---------- Data extracts ----------
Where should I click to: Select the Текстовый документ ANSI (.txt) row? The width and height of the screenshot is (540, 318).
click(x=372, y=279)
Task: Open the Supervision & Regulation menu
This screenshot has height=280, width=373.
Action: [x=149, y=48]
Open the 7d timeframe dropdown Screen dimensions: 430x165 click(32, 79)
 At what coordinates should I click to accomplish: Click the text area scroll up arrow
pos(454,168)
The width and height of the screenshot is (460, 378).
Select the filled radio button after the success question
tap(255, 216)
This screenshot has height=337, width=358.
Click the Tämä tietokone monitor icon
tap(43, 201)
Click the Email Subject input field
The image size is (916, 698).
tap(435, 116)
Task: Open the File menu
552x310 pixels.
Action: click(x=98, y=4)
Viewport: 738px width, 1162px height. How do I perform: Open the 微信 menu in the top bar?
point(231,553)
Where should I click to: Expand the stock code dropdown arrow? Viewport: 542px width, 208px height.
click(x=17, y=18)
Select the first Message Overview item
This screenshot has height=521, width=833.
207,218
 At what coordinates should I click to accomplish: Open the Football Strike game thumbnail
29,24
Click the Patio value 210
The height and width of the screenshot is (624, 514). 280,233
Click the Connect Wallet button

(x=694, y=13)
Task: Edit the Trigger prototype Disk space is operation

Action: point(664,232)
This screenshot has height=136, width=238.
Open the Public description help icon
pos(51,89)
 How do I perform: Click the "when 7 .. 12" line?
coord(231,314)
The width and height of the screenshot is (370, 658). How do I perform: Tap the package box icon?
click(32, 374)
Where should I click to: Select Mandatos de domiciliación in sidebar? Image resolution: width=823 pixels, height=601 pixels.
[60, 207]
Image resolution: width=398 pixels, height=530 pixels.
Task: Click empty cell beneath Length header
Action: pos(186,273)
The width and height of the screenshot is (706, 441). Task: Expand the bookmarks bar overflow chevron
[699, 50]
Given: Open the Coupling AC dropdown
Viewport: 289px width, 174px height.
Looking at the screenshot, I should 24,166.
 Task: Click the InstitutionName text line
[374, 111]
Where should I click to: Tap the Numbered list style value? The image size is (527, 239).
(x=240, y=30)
----------
What the task asks: The expected response is the material above given again line by line, from its first line to the line holding "The width and height of the screenshot is (460, 378).", inclusive.

The answer:
Where should I click to: Select the Текстовый документ ANSI (.txt) row? The width and height of the screenshot is (540, 318).
click(x=372, y=279)
Task: Open the Supervision & Regulation menu
This screenshot has height=280, width=373.
Action: [x=149, y=48]
Open the 7d timeframe dropdown Screen dimensions: 430x165 click(32, 79)
 At what coordinates should I click to accomplish: Click the text area scroll up arrow
pos(454,168)
The width and height of the screenshot is (460, 378).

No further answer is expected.